» **Work to complete**
Repeat exactly, and nothing more, the lines from the one that includes "Click the thumbnail at timestamp 00:25:11" through the final line of the entries; skip the pictures.

» **Dataset**
--------------------------------------------------

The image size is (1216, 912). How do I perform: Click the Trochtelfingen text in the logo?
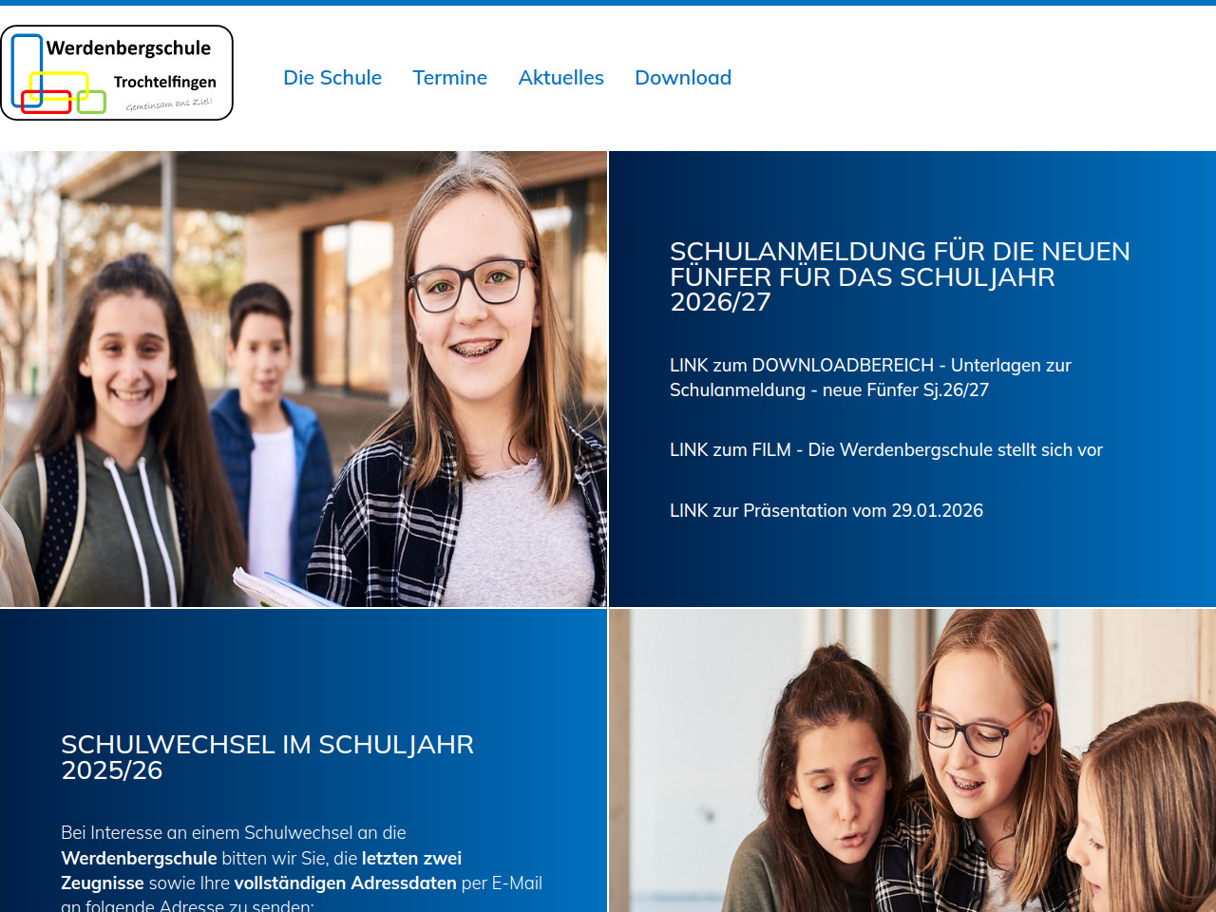[165, 82]
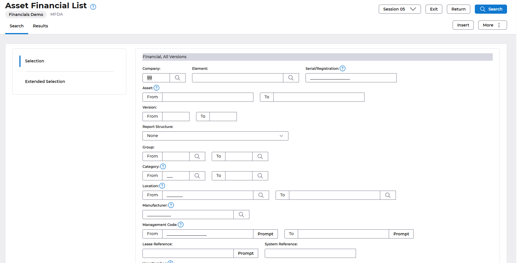517x263 pixels.
Task: Click the Location From search icon
Action: click(261, 195)
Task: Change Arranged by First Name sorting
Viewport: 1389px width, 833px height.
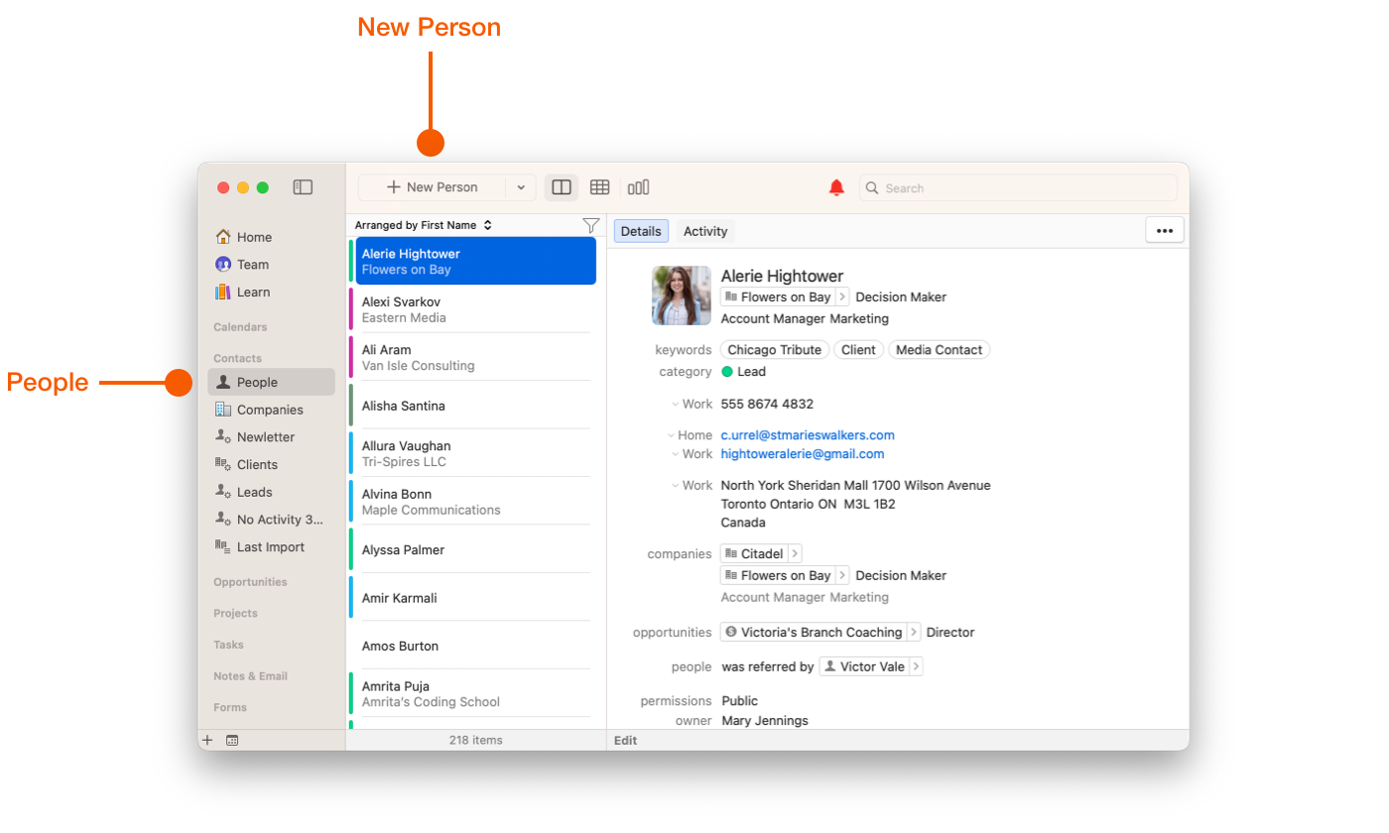Action: pos(424,226)
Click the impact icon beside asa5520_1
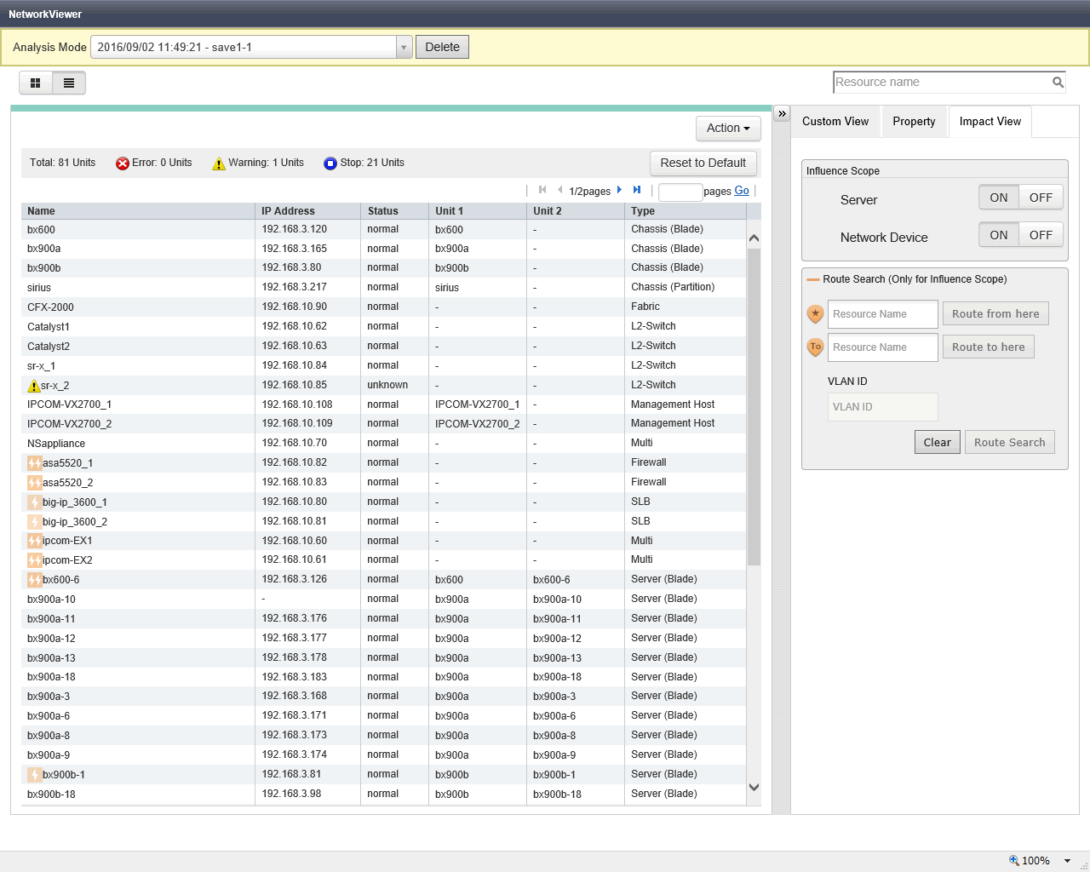 [34, 463]
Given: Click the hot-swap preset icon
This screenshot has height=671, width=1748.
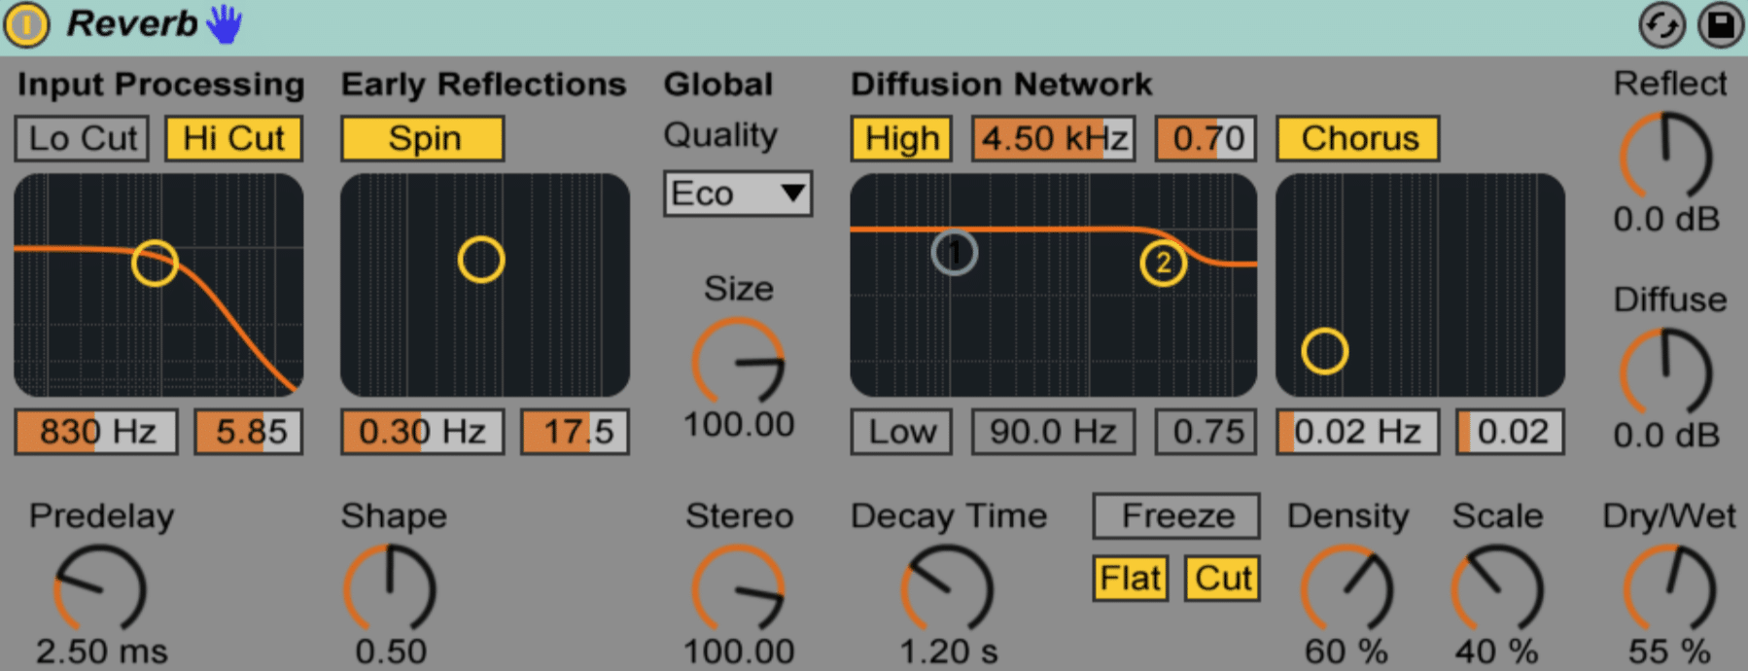Looking at the screenshot, I should [1661, 25].
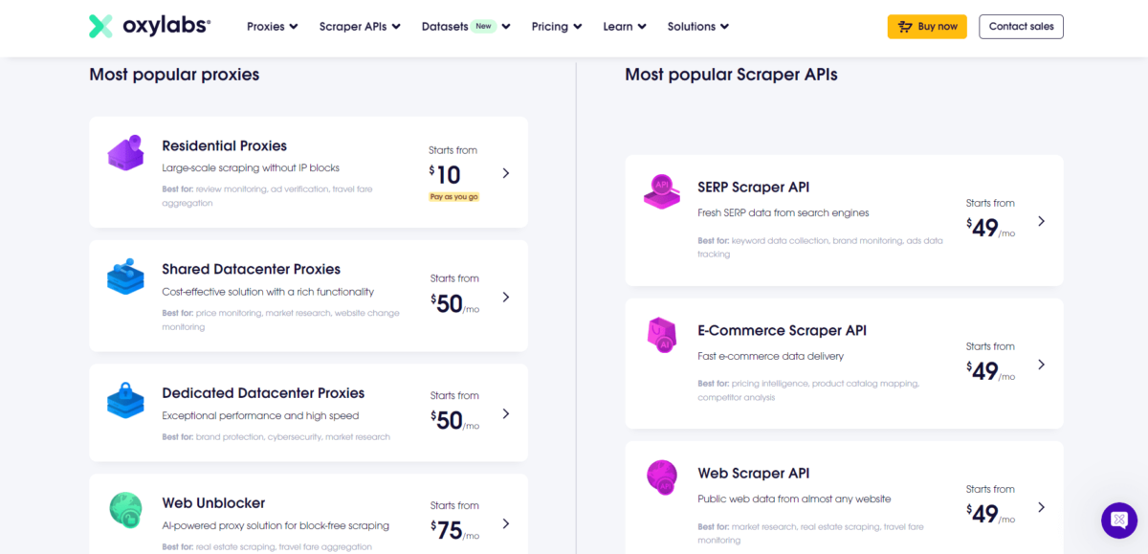This screenshot has width=1148, height=554.
Task: Click the Shared Datacenter Proxies stack icon
Action: 125,276
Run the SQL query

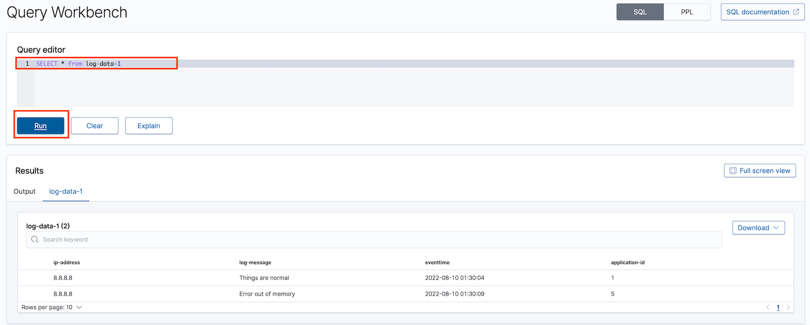click(x=41, y=126)
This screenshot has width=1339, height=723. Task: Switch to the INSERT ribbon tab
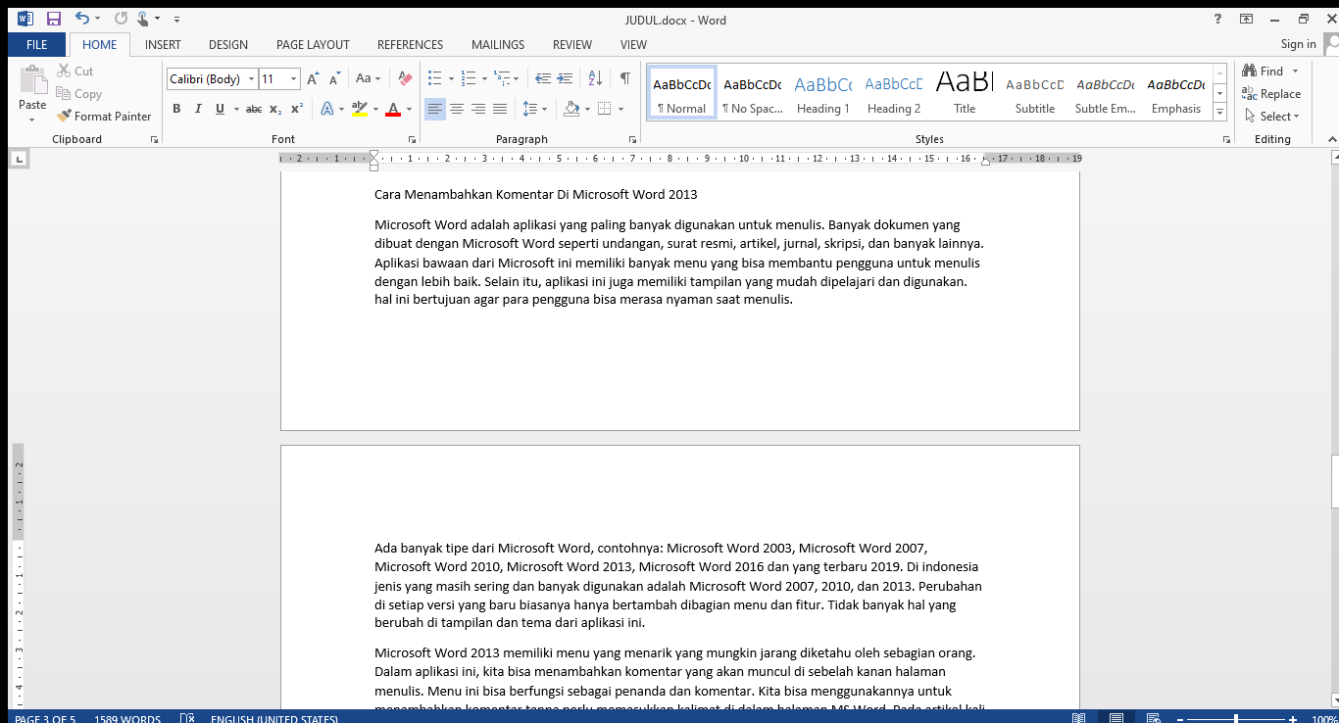point(163,44)

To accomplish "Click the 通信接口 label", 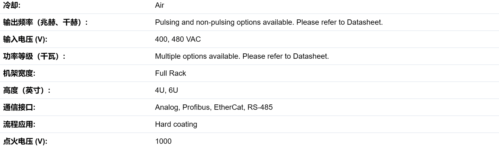I will coord(19,107).
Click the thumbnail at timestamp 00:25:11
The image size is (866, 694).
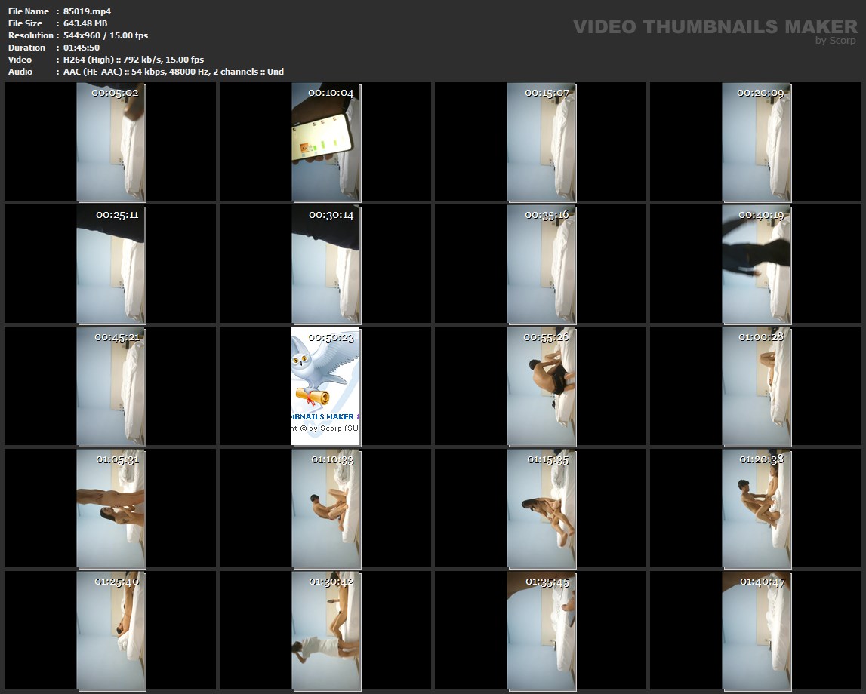(110, 266)
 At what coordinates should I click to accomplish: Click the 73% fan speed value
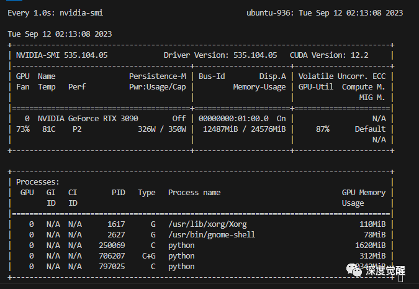pos(23,129)
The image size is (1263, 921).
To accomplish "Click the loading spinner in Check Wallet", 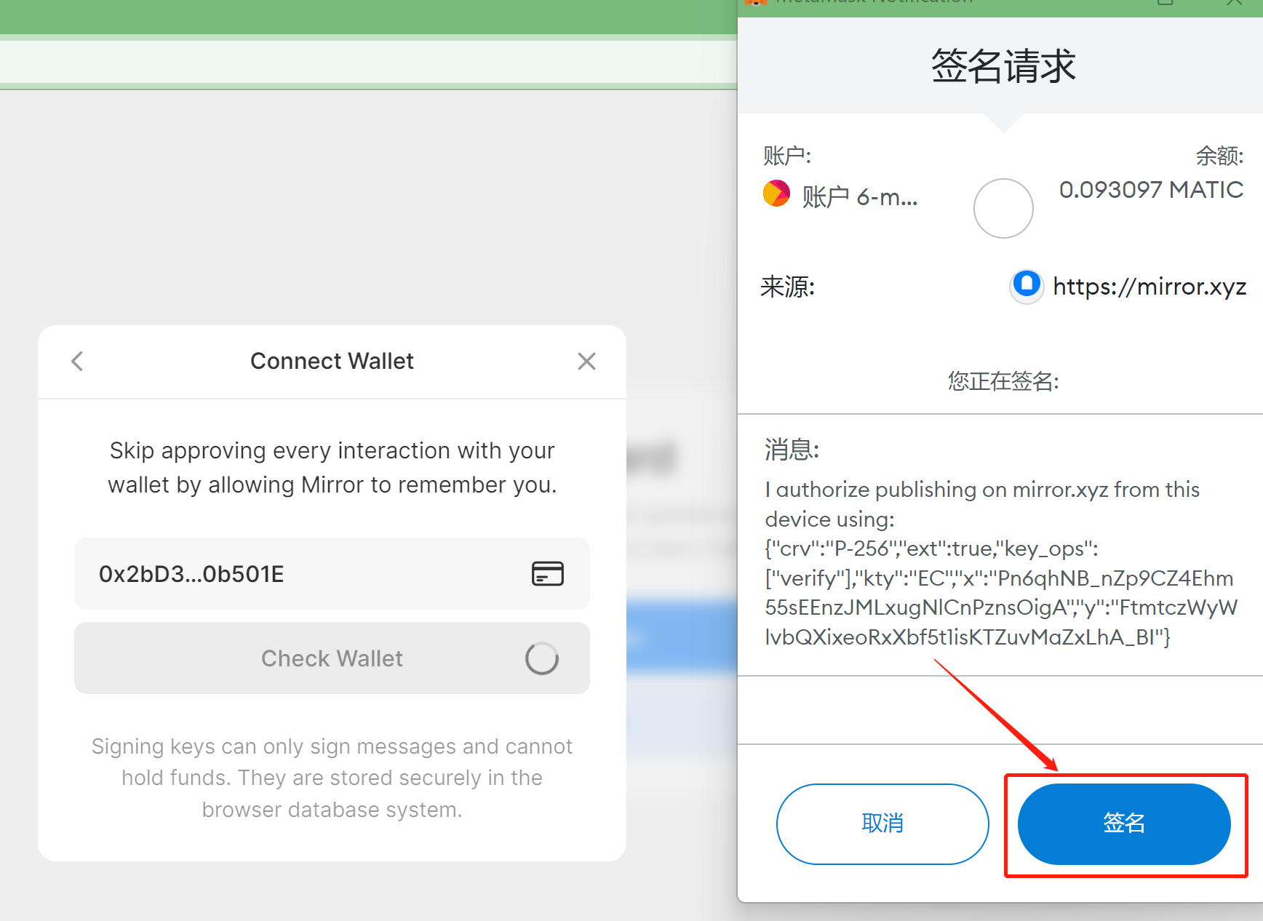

--------------------------------------------------

» **Completed exercise**
Click the thumbnail at timestamp 00:25:11
The image size is (866, 694).
(110, 266)
 At what coordinates should I click to accomplish: Click the 73% fan speed value
pos(23,129)
The image size is (1263, 921).
To accomplish "Click the loading spinner in Check Wallet", 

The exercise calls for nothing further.